§ **Exercise instructions**
Return the material from the line containing "The width and" through the end, both ends included, copied character for character. Leave the pictures out.

§ **Rows**
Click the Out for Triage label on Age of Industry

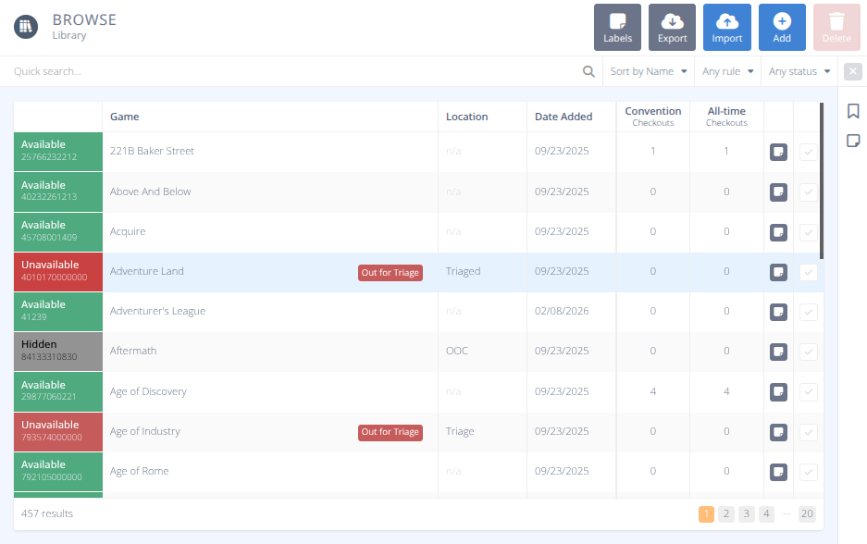pos(390,432)
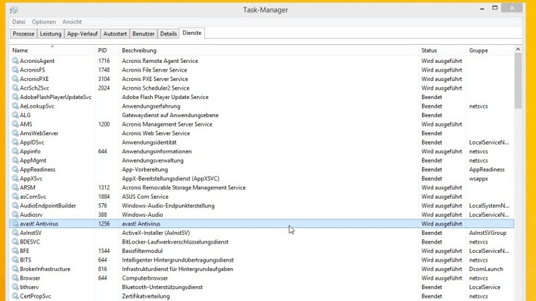Select the Audiosrv service row
Image resolution: width=536 pixels, height=301 pixels.
click(201, 215)
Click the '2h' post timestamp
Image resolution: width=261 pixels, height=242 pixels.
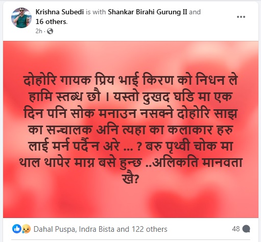(39, 31)
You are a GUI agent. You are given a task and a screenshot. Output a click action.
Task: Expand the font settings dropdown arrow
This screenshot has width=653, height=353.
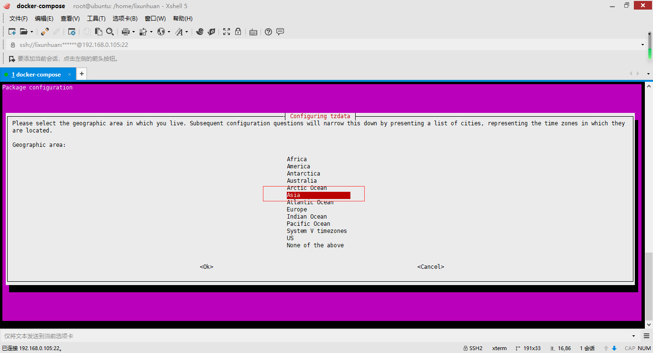186,32
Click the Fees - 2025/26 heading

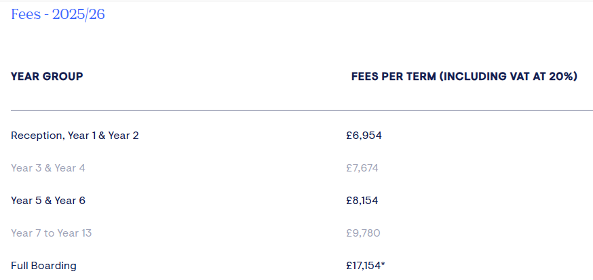coord(58,14)
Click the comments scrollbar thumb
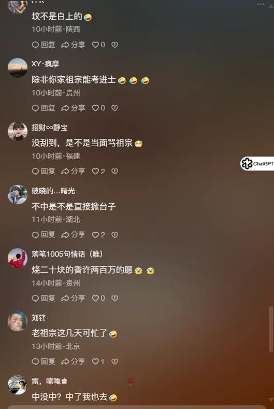This screenshot has height=409, width=274. (271, 329)
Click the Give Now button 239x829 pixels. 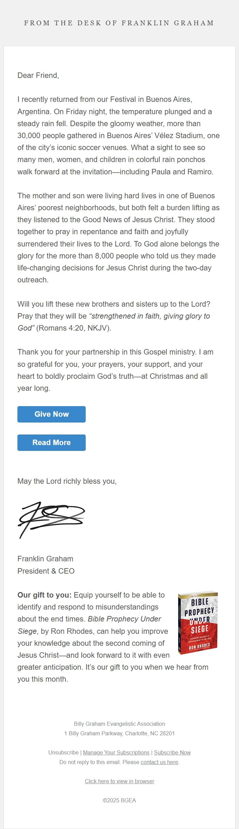point(51,414)
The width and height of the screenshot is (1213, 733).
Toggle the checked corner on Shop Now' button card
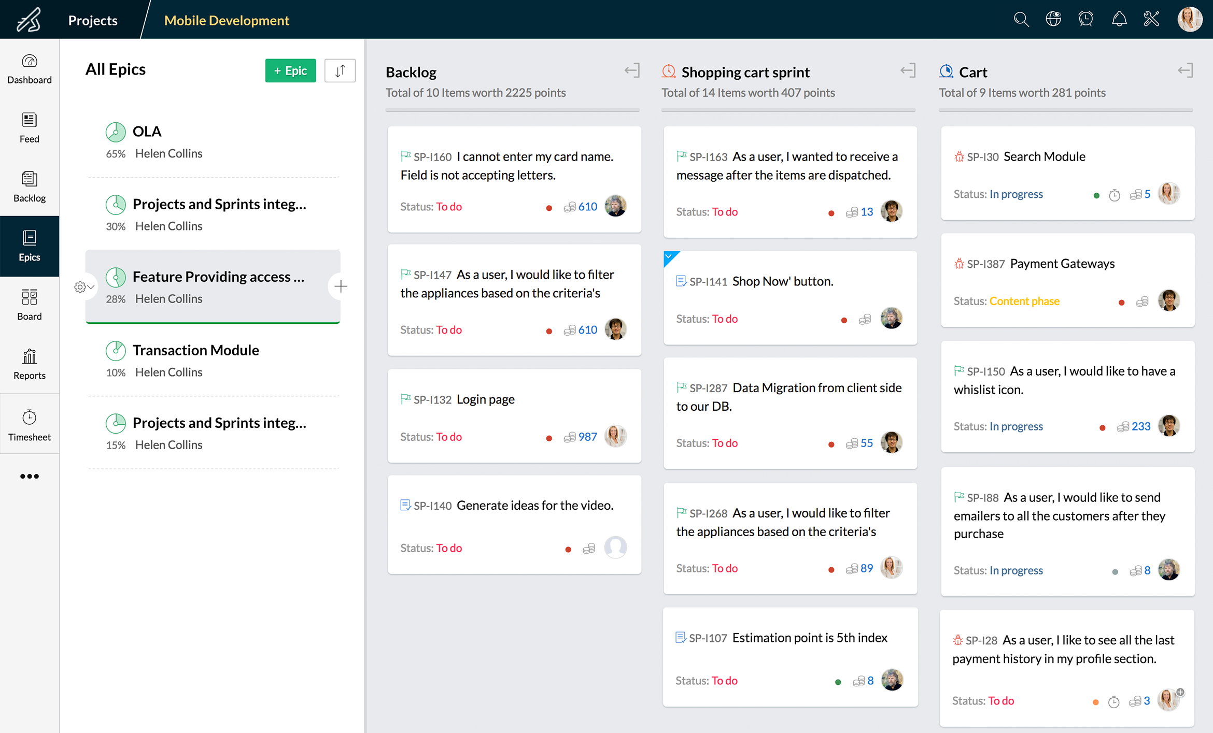669,256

§ **Exercise answer**
The width and height of the screenshot is (1213, 733).
Toggle the checked corner on Shop Now' button card
669,256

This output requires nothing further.